## Task description
Please set down, with no changes, every line of the material below from the one containing "The width and" through the end. Skip the pictures.

BEGIN Data in this exercise

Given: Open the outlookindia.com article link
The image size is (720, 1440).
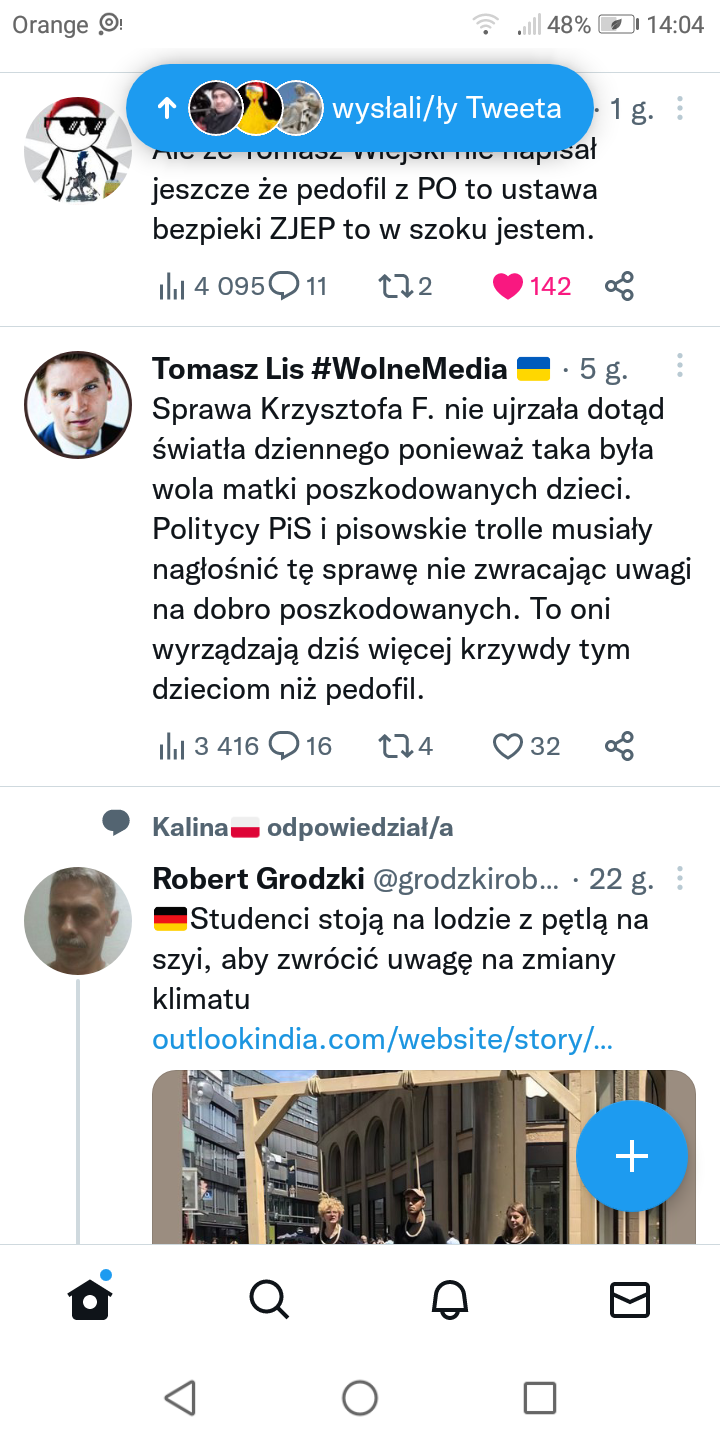Looking at the screenshot, I should pos(382,1040).
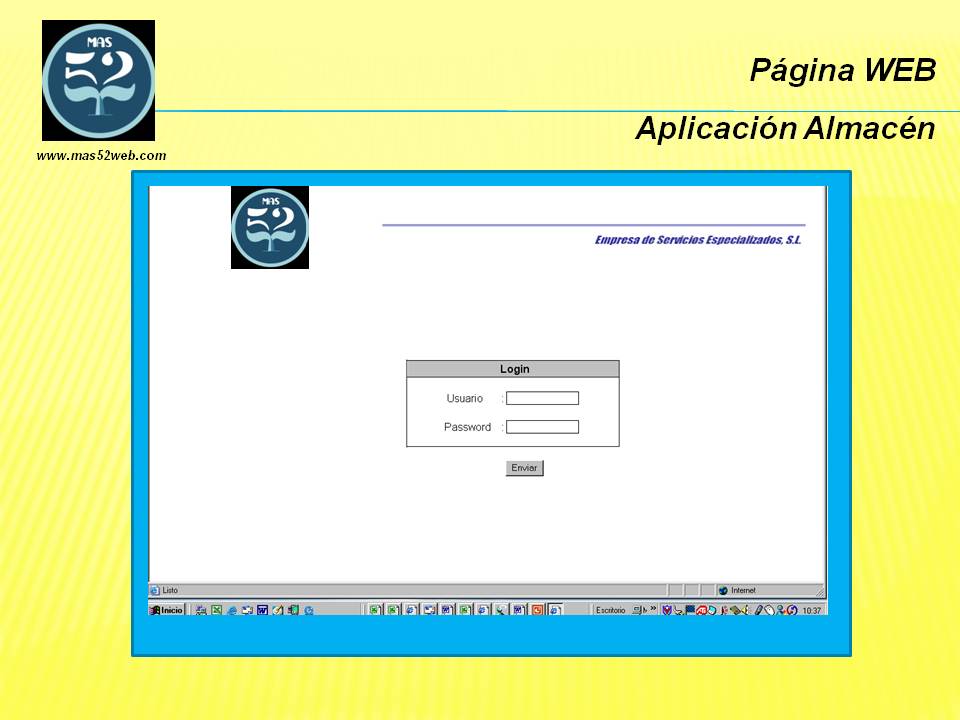Click the Usuario text field

tap(542, 398)
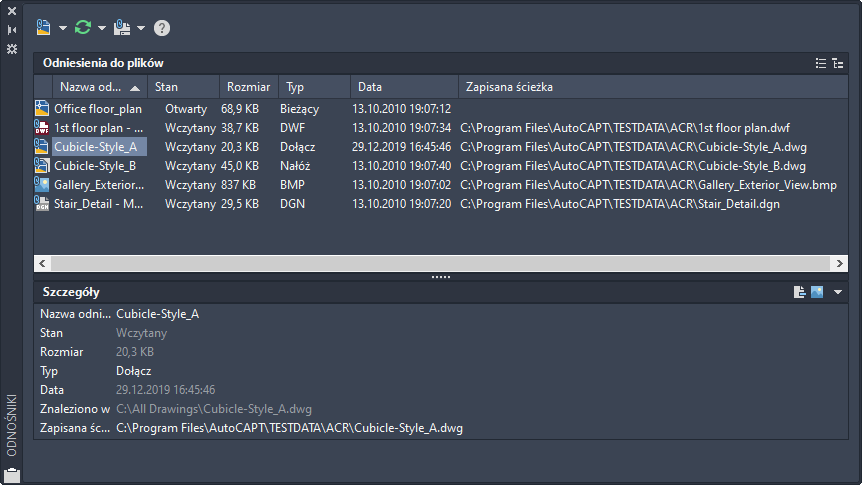Click the auto-hide palette icon
Viewport: 862px width, 485px height.
12,30
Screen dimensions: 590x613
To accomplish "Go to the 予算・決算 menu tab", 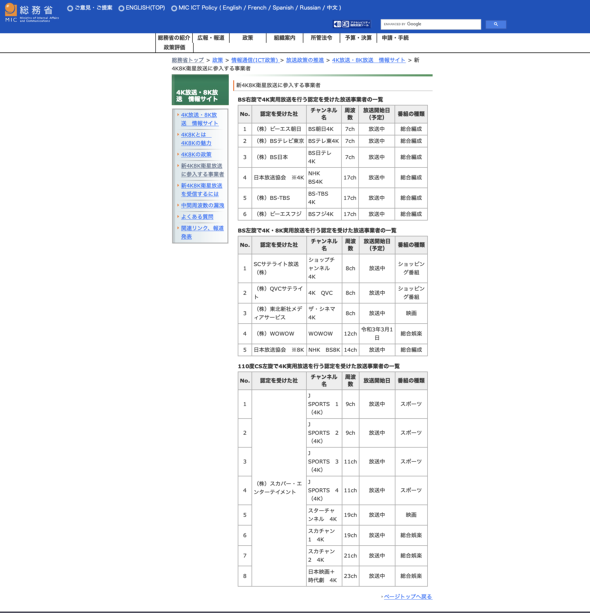I will (x=358, y=38).
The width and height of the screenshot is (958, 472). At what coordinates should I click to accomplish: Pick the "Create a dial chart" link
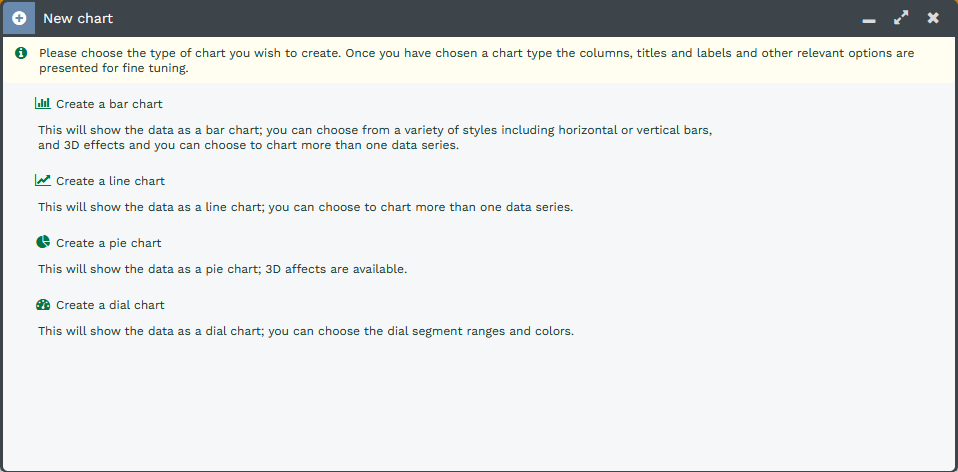click(x=110, y=305)
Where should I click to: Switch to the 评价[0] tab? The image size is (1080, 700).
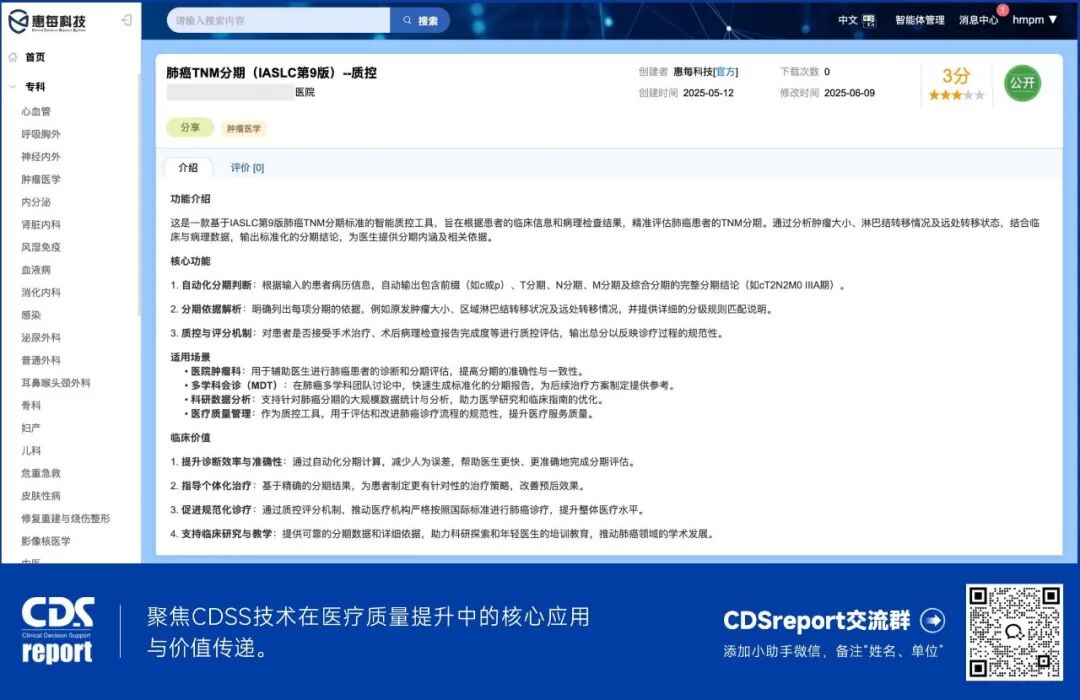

END Data in this exercise

## Written response
The width and height of the screenshot is (958, 472). At what coordinates should I click to accomplish: Pick the "Create a dial chart" link
click(x=110, y=305)
Where should I click to: Switch to the 评价[0] tab? The image size is (1080, 700).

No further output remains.